### Exercise brief
Print out the complete set of records below, exactly as they read.

### Information provided
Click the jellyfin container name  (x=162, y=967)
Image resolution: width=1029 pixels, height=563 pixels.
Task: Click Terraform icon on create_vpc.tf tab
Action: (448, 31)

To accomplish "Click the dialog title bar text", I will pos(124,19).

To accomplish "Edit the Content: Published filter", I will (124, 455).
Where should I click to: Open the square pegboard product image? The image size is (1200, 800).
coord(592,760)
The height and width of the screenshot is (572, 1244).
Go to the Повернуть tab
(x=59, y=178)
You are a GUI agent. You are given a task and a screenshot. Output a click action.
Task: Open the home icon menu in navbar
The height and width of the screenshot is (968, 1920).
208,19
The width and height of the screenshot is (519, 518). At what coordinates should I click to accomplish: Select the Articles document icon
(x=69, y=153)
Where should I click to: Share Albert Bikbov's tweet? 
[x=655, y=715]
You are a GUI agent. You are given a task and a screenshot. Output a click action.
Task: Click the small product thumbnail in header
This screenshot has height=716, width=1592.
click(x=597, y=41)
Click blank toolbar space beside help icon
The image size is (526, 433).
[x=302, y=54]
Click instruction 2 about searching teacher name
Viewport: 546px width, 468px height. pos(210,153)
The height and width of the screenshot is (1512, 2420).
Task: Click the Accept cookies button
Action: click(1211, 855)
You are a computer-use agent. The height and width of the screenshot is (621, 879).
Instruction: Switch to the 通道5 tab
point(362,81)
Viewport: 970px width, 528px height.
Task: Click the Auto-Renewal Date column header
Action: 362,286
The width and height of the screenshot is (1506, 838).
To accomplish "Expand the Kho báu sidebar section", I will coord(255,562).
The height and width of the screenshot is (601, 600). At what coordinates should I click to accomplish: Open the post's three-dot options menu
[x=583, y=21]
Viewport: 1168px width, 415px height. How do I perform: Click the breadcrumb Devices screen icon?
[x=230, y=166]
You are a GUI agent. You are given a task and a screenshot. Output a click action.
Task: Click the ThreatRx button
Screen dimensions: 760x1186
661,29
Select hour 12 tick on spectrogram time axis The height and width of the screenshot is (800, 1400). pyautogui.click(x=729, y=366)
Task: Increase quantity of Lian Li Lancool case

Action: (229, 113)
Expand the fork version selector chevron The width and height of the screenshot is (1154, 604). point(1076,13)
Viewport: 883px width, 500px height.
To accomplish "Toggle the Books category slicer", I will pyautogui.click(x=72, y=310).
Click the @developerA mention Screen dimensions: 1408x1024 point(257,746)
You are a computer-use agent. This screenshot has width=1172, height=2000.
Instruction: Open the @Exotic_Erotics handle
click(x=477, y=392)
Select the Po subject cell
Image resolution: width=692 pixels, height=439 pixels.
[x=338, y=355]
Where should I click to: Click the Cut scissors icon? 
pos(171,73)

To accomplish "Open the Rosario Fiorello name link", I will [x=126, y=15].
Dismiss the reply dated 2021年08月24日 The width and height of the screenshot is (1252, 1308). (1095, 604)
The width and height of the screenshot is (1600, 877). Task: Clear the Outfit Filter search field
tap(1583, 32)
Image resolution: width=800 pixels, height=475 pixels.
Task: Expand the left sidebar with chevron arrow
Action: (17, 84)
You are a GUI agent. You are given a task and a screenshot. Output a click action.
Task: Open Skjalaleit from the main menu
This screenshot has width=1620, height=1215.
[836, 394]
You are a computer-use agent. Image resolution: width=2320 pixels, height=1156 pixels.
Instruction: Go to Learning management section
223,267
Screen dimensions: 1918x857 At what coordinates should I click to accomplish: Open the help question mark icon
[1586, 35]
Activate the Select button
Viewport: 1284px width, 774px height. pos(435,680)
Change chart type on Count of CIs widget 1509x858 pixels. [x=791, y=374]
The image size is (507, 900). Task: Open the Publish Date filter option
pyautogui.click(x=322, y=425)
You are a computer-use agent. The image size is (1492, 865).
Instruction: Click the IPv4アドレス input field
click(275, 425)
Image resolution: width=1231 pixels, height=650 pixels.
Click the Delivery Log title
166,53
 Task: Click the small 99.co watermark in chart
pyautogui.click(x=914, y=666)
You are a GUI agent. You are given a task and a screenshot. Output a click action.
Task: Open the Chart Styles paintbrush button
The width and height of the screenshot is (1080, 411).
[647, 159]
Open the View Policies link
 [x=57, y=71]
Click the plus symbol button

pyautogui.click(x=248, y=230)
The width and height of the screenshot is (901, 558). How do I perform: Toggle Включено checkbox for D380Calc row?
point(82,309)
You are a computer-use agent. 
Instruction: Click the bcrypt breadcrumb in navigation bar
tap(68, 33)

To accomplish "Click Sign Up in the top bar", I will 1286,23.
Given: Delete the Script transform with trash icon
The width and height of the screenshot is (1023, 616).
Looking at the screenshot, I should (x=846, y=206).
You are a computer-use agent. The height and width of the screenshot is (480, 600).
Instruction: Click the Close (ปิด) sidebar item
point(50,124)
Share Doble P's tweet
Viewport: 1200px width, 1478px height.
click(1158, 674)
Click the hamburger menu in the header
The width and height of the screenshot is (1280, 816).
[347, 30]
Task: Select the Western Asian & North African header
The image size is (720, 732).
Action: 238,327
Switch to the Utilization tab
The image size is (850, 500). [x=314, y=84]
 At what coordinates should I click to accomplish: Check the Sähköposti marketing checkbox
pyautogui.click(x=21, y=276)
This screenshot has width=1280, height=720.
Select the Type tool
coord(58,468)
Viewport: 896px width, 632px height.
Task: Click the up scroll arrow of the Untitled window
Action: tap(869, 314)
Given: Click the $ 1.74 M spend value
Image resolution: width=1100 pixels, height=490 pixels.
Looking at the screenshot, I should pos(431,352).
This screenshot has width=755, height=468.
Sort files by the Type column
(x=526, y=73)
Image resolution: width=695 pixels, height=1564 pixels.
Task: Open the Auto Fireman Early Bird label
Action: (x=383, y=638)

### Response to this exercise
Click the jellyfin container name  (x=162, y=967)
Image resolution: width=1029 pixels, height=563 pixels.
Task: Click Terraform icon on create_vpc.tf tab
Action: (448, 31)

To accomplish "Click the dialog title bar text", I will pos(124,19).

To accomplish "Edit the Content: Published filter", I will (124, 455).
Where should I click to: Open the square pegboard product image? The image size is (1200, 800).
coord(592,760)
The height and width of the screenshot is (572, 1244).
Go to the Повернуть tab
(x=59, y=178)
You are a GUI agent. You are given a task and a screenshot. Output a click action.
Task: Open the home icon menu in navbar
The height and width of the screenshot is (968, 1920).
208,19
The width and height of the screenshot is (519, 518). At what coordinates should I click to accomplish: Select the Articles document icon
(x=69, y=153)
Where should I click to: Share Albert Bikbov's tweet? 
[x=655, y=715]
You are a GUI agent. You are given a task and a screenshot. Output a click action.
Task: Click the small product thumbnail in header
This screenshot has height=716, width=1592.
click(x=597, y=41)
Click blank toolbar space beside help icon
The image size is (526, 433).
[x=302, y=54]
Click instruction 2 about searching teacher name
Viewport: 546px width, 468px height. pos(210,153)
The height and width of the screenshot is (1512, 2420).
Task: Click the Accept cookies button
Action: click(1211, 855)
You are a computer-use agent. The height and width of the screenshot is (621, 879).
Instruction: Switch to the 通道5 tab
point(362,81)
Viewport: 970px width, 528px height.
Task: Click the Auto-Renewal Date column header
Action: 362,286
The width and height of the screenshot is (1506, 838).
To accomplish "Expand the Kho báu sidebar section", I will coord(255,562).
The height and width of the screenshot is (601, 600). At what coordinates should I click to accomplish: Open the post's three-dot options menu
[x=583, y=21]
Viewport: 1168px width, 415px height. How do I perform: Click the breadcrumb Devices screen icon?
[x=230, y=166]
You are a GUI agent. You are given a task and a screenshot. Output a click action.
Task: Click the ThreatRx button
Screen dimensions: 760x1186
661,29
Select hour 12 tick on spectrogram time axis The height and width of the screenshot is (800, 1400). pyautogui.click(x=729, y=366)
Task: Increase quantity of Lian Li Lancool case

Action: (229, 113)
Expand the fork version selector chevron The width and height of the screenshot is (1154, 604). point(1076,13)
Viewport: 883px width, 500px height.
To accomplish "Toggle the Books category slicer", I will pyautogui.click(x=72, y=310).
Click the @developerA mention Screen dimensions: 1408x1024 point(257,746)
You are a computer-use agent. This screenshot has width=1172, height=2000.
Instruction: Open the @Exotic_Erotics handle
click(x=477, y=392)
Select the Po subject cell
Image resolution: width=692 pixels, height=439 pixels.
[x=338, y=355]
Where should I click to: Click the Cut scissors icon? 
pos(171,73)

To accomplish "Open the Rosario Fiorello name link", I will [x=126, y=15].
Dismiss the reply dated 2021年08月24日 The width and height of the screenshot is (1252, 1308). (1095, 604)
The width and height of the screenshot is (1600, 877). Task: Clear the Outfit Filter search field
tap(1583, 32)
Image resolution: width=800 pixels, height=475 pixels.
Task: Expand the left sidebar with chevron arrow
Action: (17, 84)
You are a GUI agent. You are given a task and a screenshot. Output a click action.
Task: Open Skjalaleit from the main menu
This screenshot has width=1620, height=1215.
[836, 394]
You are a computer-use agent. Image resolution: width=2320 pixels, height=1156 pixels.
Instruction: Go to Learning management section
223,267
Screen dimensions: 1918x857 At what coordinates should I click to accomplish: Open the help question mark icon
[1586, 35]
Activate the Select button
Viewport: 1284px width, 774px height. pos(435,680)
Change chart type on Count of CIs widget 1509x858 pixels. [x=791, y=374]
The image size is (507, 900). Task: Open the Publish Date filter option
pyautogui.click(x=322, y=425)
You are a computer-use agent. The image size is (1492, 865).
Instruction: Click the IPv4アドレス input field
click(275, 425)
Image resolution: width=1231 pixels, height=650 pixels.
Click the Delivery Log title
166,53
 Task: Click the small 99.co watermark in chart
pyautogui.click(x=914, y=666)
You are a GUI agent. You are given a task and a screenshot. Output a click action.
Task: Open the Chart Styles paintbrush button
The width and height of the screenshot is (1080, 411).
[647, 159]
Open the View Policies link
 [x=57, y=71]
Click the plus symbol button

pyautogui.click(x=248, y=230)
The width and height of the screenshot is (901, 558). How do I perform: Toggle Включено checkbox for D380Calc row?
point(82,309)
You are a computer-use agent. 
Instruction: Click the bcrypt breadcrumb in navigation bar
tap(68, 33)

To accomplish "Click Sign Up in the top bar", I will 1286,23.
Given: Delete the Script transform with trash icon
The width and height of the screenshot is (1023, 616).
Looking at the screenshot, I should (x=846, y=206).
You are a computer-use agent. The height and width of the screenshot is (480, 600).
Instruction: Click the Close (ปิด) sidebar item
point(50,124)
Share Doble P's tweet
Viewport: 1200px width, 1478px height.
click(1158, 674)
Click the hamburger menu in the header
The width and height of the screenshot is (1280, 816).
[347, 30]
Task: Select the Western Asian & North African header
The image size is (720, 732).
Action: 238,327
Switch to the Utilization tab
The image size is (850, 500). [x=314, y=84]
 At what coordinates should I click to accomplish: Check the Sähköposti marketing checkbox
pyautogui.click(x=21, y=276)
This screenshot has width=1280, height=720.
Select the Type tool
coord(58,468)
Viewport: 896px width, 632px height.
Task: Click the up scroll arrow of the Untitled window
Action: tap(869, 314)
Given: Click the $ 1.74 M spend value
Image resolution: width=1100 pixels, height=490 pixels.
Looking at the screenshot, I should pos(431,352).
This screenshot has width=755, height=468.
Sort files by the Type column
(x=526, y=73)
Image resolution: width=695 pixels, height=1564 pixels.
Task: Open the Auto Fireman Early Bird label
Action: (x=383, y=638)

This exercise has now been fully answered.